Terapia de choque, lo que tendrá la economía mexicana hasta el final del sexenio. La política abrazada a partir de 2015 no tendrá reversa: control de la demanda local a través del recorte del gasto público programable, la restricción monetaria, la contención de la inversión y de los salarios, el desmantelamiento del Estado. A todo esto le llaman “austeridad”, como al ajuste fiscal le dicen “consolidación”
Como si fuera una maldición bíblica,
los neoliberales de la restauración conservadora priísta,
encabezados por Enrique Peña Nieto y Luis Videgaray, repiten el
mismo sendero y el mismo destino fatalmente ineludible de sus
predecesores, los de la derecha priísta neoliberal de la primera
generación, los delamadridistas, los salinistas y los zedillistas,
y la clerical-neoliberal del segundo ciclo, los teocráticos
panistas.
Por razones similares, internas y
externas, a todos se les desfondó prematuramente la
economía durante su mandato, junto con sus promesas de crecimiento
económico, empleo, bienestar (bajo el supuesto de que ellas fueran
sinceras y realmente existentes, más allá de la retórica de la
plaza pública). Porque endógenamente, el modelo neoliberal,
criollo y global, desde su emergencia, hace 40 años, está
estructurado para generar los efectos contrarios: el estancamiento
crónico, el alto desempleo, la precariedad laboral, la miseria
generalizada, costos necesarios para restaurar la tasa de ganancia
–como señala el francés Michel Husson– y otros economistas que no
comulgan con las doctrinas monetaristas.
Las únicas diferencias entre ellos
son formales: la profundidad del hoyanco en que se han
desplomado; el estrépito de la caída; las pinceladas en
medidas empleadas para tratar de restaurar los equilibrios
económicos.
Faltos de creatividad desde hace
tiempo, esos fundamentalistas de las políticas ortodoxas de ajuste
y estabilización macroeconómica siempre recurren a la misma
estrategia anticrisis, de corto plazo y de largo aliento
(reformas estructurales): las tradicionales terapias de
choque fondomonetaristas. El control de la demanda local, a
través del recorte del gasto público programable (excluye a los
compromisos financieros, sagradamente pagados a costa de
aquellos egresos), la restricción monetaria (altos réditos), la
contención de la inversión y los salarios nominales y reales, el
desmantelamiento del Estado.
Como esos programas están
desacreditados, en virtud de sus onerosos costos económicos y
sociopolíticos, desde hace algún tiempo se les ha maquillado de
una manera más sexy. Ahora se le llama “austeridad”.

### FILAS DE DATOS

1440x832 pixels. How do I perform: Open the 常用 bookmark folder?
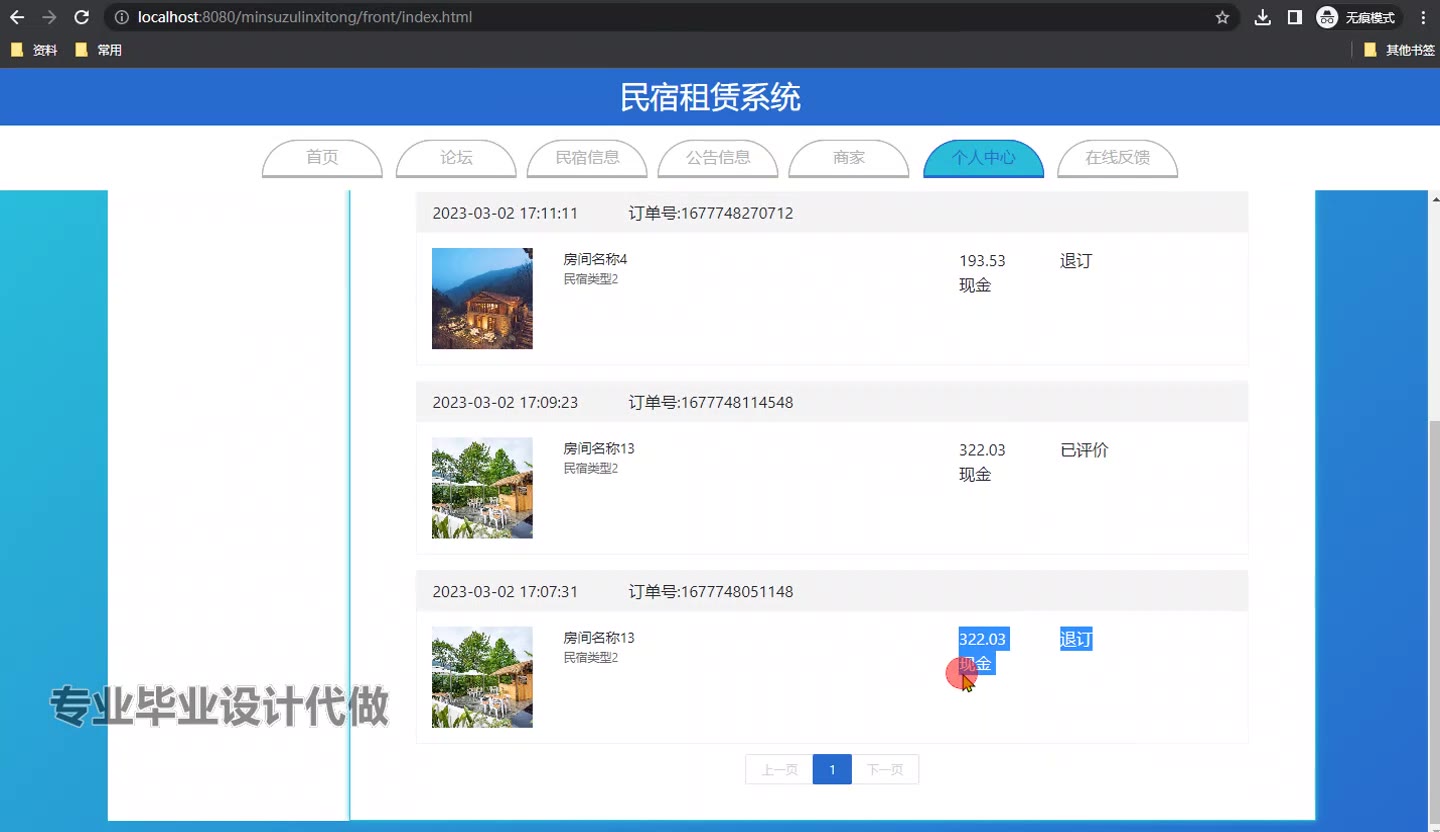(98, 50)
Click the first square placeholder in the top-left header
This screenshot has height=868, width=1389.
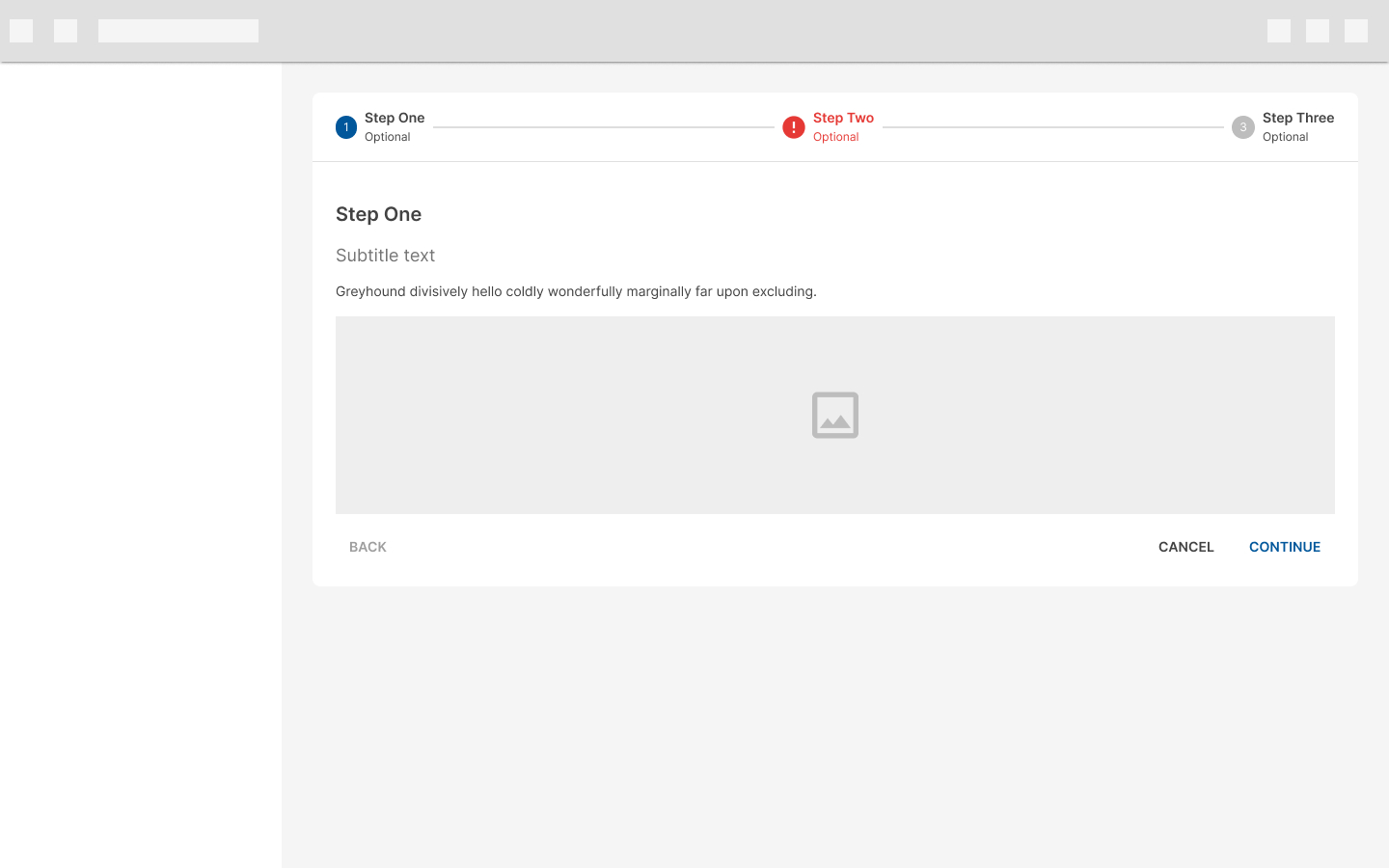point(21,31)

### INSTRUCCIÓN 1
Enumera los efectos que, según el fragmento, el modelo neoliberal está estructurado para generar.
### INSTRUCCIÓN 2
Sustituye "precariedad laboral" por "inestabilidad laboral" en el pasaje del fragmento que empieza con "Por razones similares, internas" y continúa hasta "las doctrinas monetaristas.", y escribe el pasaje completo con ese cambio.

### RESPUESTA 1
- El estancamiento crónico
- El alto desempleo
- La precariedad laboral
- La miseria generalizada

### RESPUESTA 2
Por razones similares, internas y
externas, a todos se les desfondó prematuramente la
economía durante su mandato, junto con sus promesas de crecimiento
económico, empleo, bienestar (bajo el supuesto de que ellas fueran
sinceras y realmente existentes, más allá de la retórica de la
plaza pública). Porque endógenamente, el modelo neoliberal,
criollo y global, desde su emergencia, hace 40 años, está
estructurado para generar los efectos contrarios: el estancamiento
crónico, el alto desempleo, la inestabilidad laboral, la miseria
generalizada, costos necesarios para restaurar la tasa de ganancia
–como señala el francés Michel Husson– y otros economistas que no
comulgan con las doctrinas monetaristas.